LIFE INSURANCE
Mon., December 21, 04:23 PM

"An operation might have saved his life,
but apparently he had a pre-existing condition..."
Most of us are far more familiar with health insurance — or the lack thereof — than with life insurance. That could be why there are better jokes about it.
Maybe you know the old explanation of life insurance: it’s a gamble. The insurance company is betting that you will live, and you are betting that you will die. So, even if you win, you lose! I once repeated that to a woman who was trying to sell me life insurance over the phone. She didn’t get it, naturally, and repeated, “but the first three months are no charge…” So, as I said, not only do I lose, but I have to do it in three months. Where do they find people stupid enough to accept these jobs!
Lisa Scottoline, who is known for her mystery novels, says life insurance is fun. For years she paid premiums on her policy, until the day the agent called to say the policy was ready to convert. It seems that she had a “term” policy, which would have paid her beneficiaries had she died — but she didn’t. So now she has to buy a “whole life” policy, which will cost her a whole lot more because she is older and thus more likely to die.
The agent also tried to sell her disability insurance, in case she gets hurt and cannot work. Lisa points out that her livelihood depends on her brain, and she works from home. Losing an arm or a leg might slow her down a little, but she could still work. (She might be slightly handicapped, but certainly not disabled.) The agent can’t see it. “I live on top of a hill,” says Lisa, “I suppose you want to sell me flood insurance too.”
You can’t tell about these things. Sixty-plus years ago, when Husband enlisted in what would become the Air Force, he bought the life insurance that was offered by the Government. As I understand it, it was a whole life policy; maybe not, but you will see why I think so. It was not a very large policy; shortly after we married, he was notified that it was accruing enough interest and dividends that he no longer had to pay premiums. It just sat there and grew, until the death benefits were some nine or ten times the face value. That was very nice except, as you know…he didn’t die.
So here’s this life insurance policy just waiting, ’cause that’s what they do. But Husband’s circumstances have changed. According to the guidelines set for Title XIX, the patient cannot own anything of great value. He will have to cash out this policy. The cash value of the policy is…the face value. He never was a lucky gambler.
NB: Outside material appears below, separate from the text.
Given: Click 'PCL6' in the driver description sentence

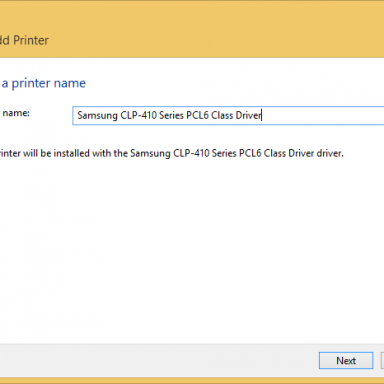Looking at the screenshot, I should (x=250, y=153).
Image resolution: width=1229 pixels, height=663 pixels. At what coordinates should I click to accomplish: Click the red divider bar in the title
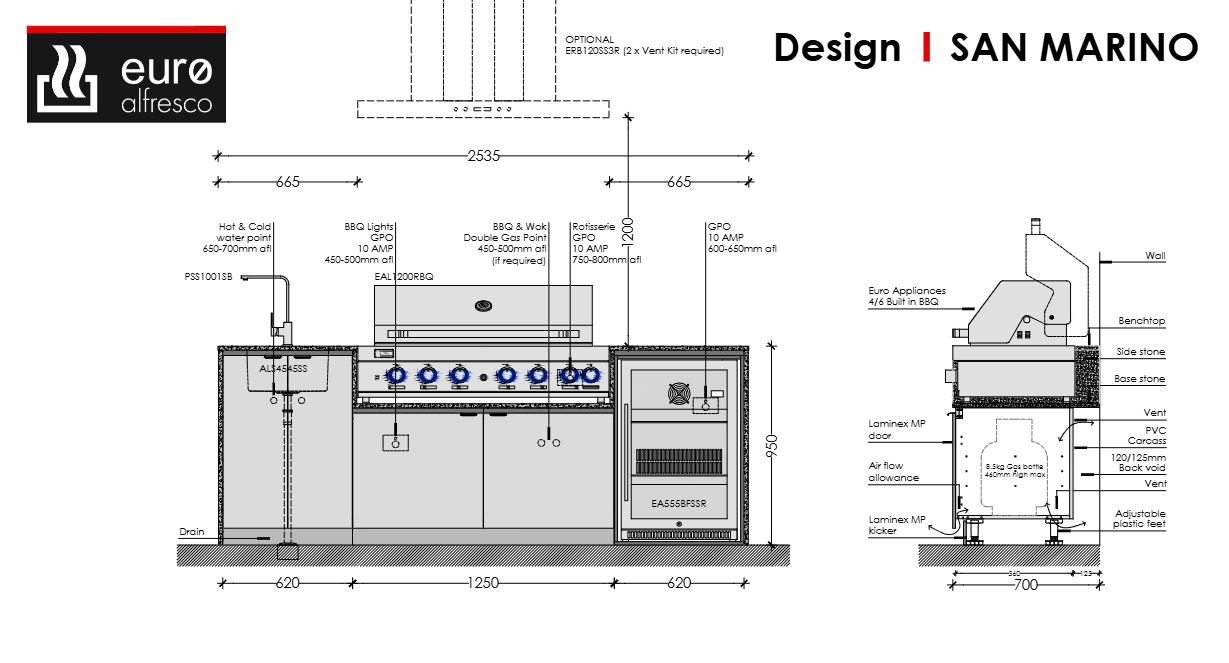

I have a policy too, though I can’t tell what kind it is. I opened it shortly before we had kids, and it would cover them as well as me until they grew up. It was a very small policy, just enough to cover a burial. It has an end on it, like a term policy; the end term is at age eighty-five. Fifty-five years seems like an awfully long term to me. If I actually last that long, I shall take the money and pre-pay for a funeral — and never pay life insurance premiums again.